Normal, teenage girl things, I guess, but it’s the combination of all those things mixed with the defeated look on her face that’s kept me from turning her away or packing her up in my car and driving her back home myself.

That look disintegrates as she rolls her eyes at me and walks into my bedroom. She slams the door for good measure. Good talk.

I let out a long breath and groan as I try to get comfortable on the couch. It’s just one night. There’s no way she’s serious about living here. I’m not in any position to take care of her, even if she is almost an adult. My life is routine and structured down to what time I go to sleep each night and when I eat every meal.

And our mom would never go for it. She might not be the world’s greatest parent, but she couldn’t possibly be okay with her underage daughter dropping out of school and moving out of state. Although when I tried to call to let her know Ev was here, she didn’t answer. An uneasy feeling settles on my chest. What the hell did you do, Everly?

Whatever happened, everyone just needs a night to cool off.

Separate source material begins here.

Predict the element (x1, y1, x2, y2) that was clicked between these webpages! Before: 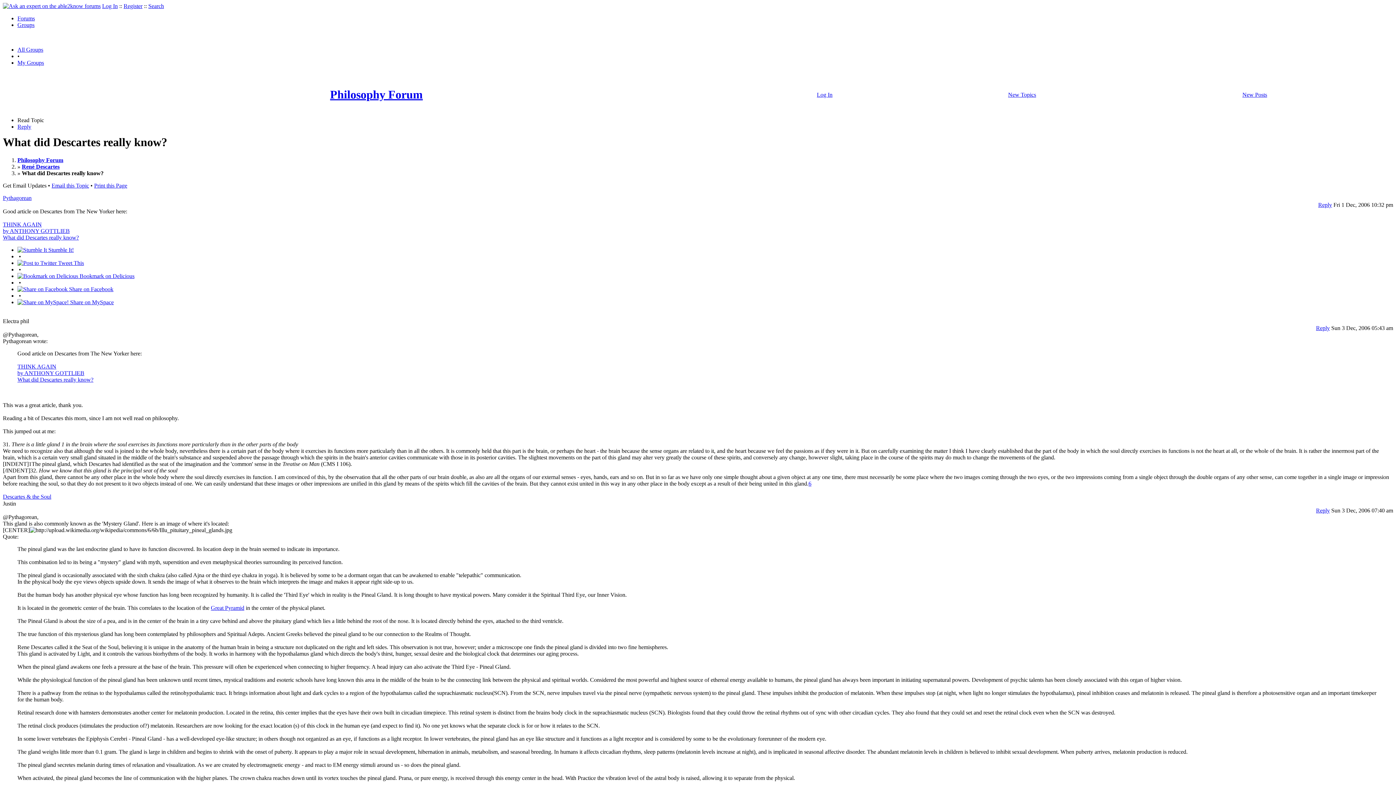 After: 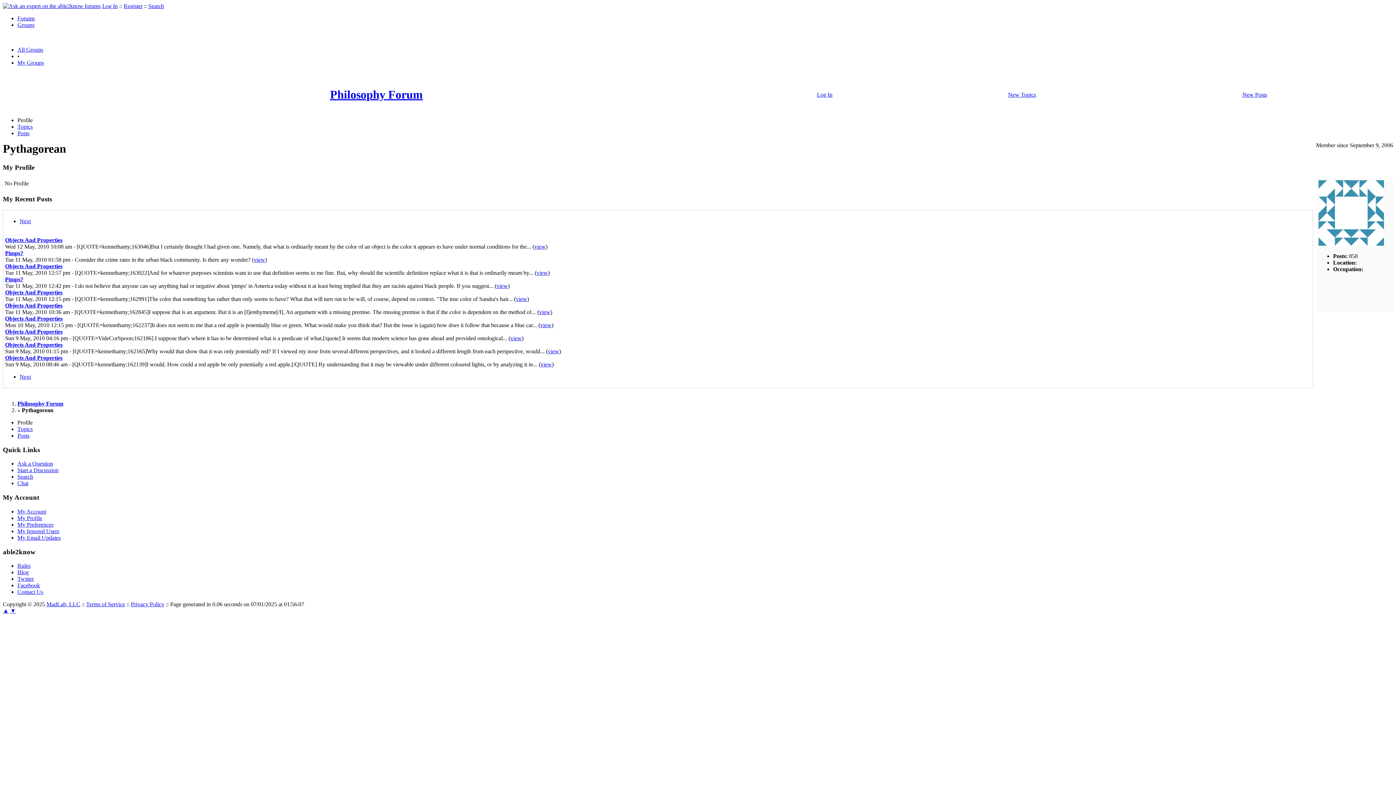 Action: bbox: (2, 194, 31, 201) label: Pythagorean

She’ll wake up, talk to Mom, have a change of heart, and want to go back home. Then I can have my apartment and sanity back. Just one night.










One month later

“Ev! We gotta leave in five minutes!” I yell as I step into the apartment.

I pull off my sweaty shirt and roll my neck to work out a kink. The extra mile on the treadmill this morning did not loosen up the knots and frustration like I hoped.